That may be a bit strong. Applying cricoid pressure isn't "designed" for anything, per se. It's been used for several purposes, or at least with several theories behind it. Occluding the esophagus to reduce the lumen size to both insufflated air and regurgitated stomach contents is one use. But it's also been used for a very long time to assist with laryngoscopy.

Whether it works well for any of these purposes is another matter. I would counter your point of order, however, by noting that BURP is essentially a specific form of cricoid pressure.
 
Providing PPV to a non-NPO patient unnecessarily (i.e. a patient who is not hypoxic) is a dangerous practice. The whole reason that RSI was developed was to prevent having to do that.

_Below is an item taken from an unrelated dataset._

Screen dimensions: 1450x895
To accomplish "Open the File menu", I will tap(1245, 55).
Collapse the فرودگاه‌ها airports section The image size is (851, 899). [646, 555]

Agreed, and if they are taking adequate tidal volume breaths on their own prior to RSI they'll just get NPA+NC+NRB. If they do not have adequate tidal volume/rate, they'll need some form of PPV or PEEP depending on a number of things. Routine application is not necessary unless the patient is hypoxemic prior to initiation. Besides, if you go to rescue ventilation during the apneic period it will be with a BVM anyways, and studies into aspiration during this have shown it to be rare and likely present prior.

(The nice thing about the onset of paralysis is that it improves BVM ventilation. If given an opportunity to improve oxygenation prior to your intubation attempt you should take it.)

Perhaps I'll be more specific when describing this in the future, but I don't think we're far off. I was describing a setup for BLS to assist in an intubation, not necessarily one done as an elective RSI. Nor was this a description of DSI, as that goes a bit differently in practice (and we don't have ketamine with which to utilize this).

It just doesn't make sense to intentionally expose the patient to a known hazard in order to mitigate a potential hazard.

I believe the known hazard, as found in the literature, is an excursion down the dissociation curve into critical hypoxia. To your point, the other known hazard is excessive tidal volume during PPV and that is a problem with BVM usage prehospital and inhospital alike.